When he was freed sides were drawn.  When the people of the village witnessed the power of god, the man was free, you are free, they reacted in fear.  The possessed man they could deal with.  We have learned to deal with a level of sin.  The freed man was another story.  Him they could not deal with.  Instead of embracing Jesus and rejoicing that the man was delivered, they asked Jesus to leave.  If you engage in behavior as a Christian that challenges the status quo they may ask you to leave as well.  Righteousness means change and change is always costly to the community.  Sin is somehow acceptable because it has worked its way into the fabric of society.  Righteousness shines a light on dark behavior and exposes it for what it really is.

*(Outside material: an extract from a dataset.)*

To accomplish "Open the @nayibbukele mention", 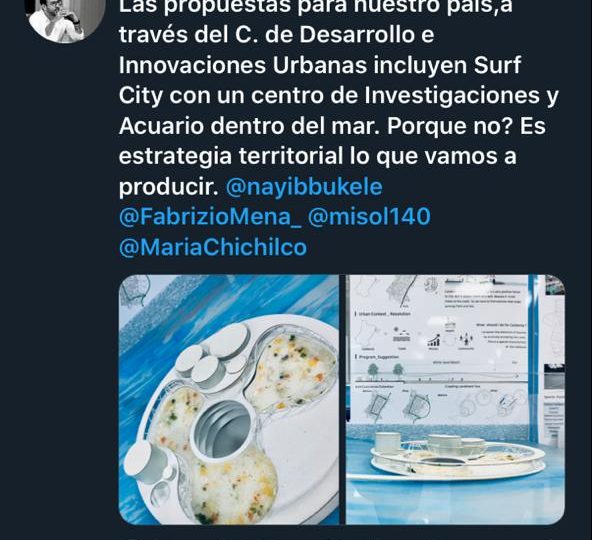I will pos(304,187).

I have been reading about cities and one was a case study on Las Vegas.  Vegas is a made up disneyesque city with a slogan that implies darkness, “What happens in Vegas stays in Vegas.”  It is a main tourist destination for many.  Gambling and prostitution are a way of life.  Families are ruined by the behavior most people believe is wrong and would never tolerate in their own neighborhood has become entertainment and taken as acceptable.  Try to stop it and opposition will arise.  Vegas tried to remake itself as a place of family friendly entertainment a number of years ago.  It didn’t work out so it’s back to selling sin.  Instead of rejoicing that the man has been set free fear grips the city and they ask Jesus to leave.

 

The man wants to follow Jesus but is told to return home.  Where you come from is where you need to return.  There is only so much the pastor can accomplish.  You are from among the people we are trying to reach.  If we are to win them to Jesus you must be found in their world.  They are not going to show up on Sunday mourning on their own.  You need to climb their mountain, enter their cave and set them free by the power of the gospel.

 

Are we like the people of the surrounding region, afraid that Jesus just might save the people around us?  Are we to uncomfortable and afraid of the man clothed and in his right mind?

 

Where are you this morning?  Are you the man in the mountain bound by sin and alone in this world?  Jesus is here to set you free.  Or are you one of the town’s people who are afraid of the movement of God?  More content with the status quo and a level of acceptable sin than you are will to embrace the power of God to set people free no matter what the cost and how disruptive it might be to the way you have grown accustomed to living your life.

 

The gospel is about real change.  When Jesus enters onto the scene everything is different.  We are asked to embrace a new way of seeing the world and a new way of responding to it.  Are you up for the challenge?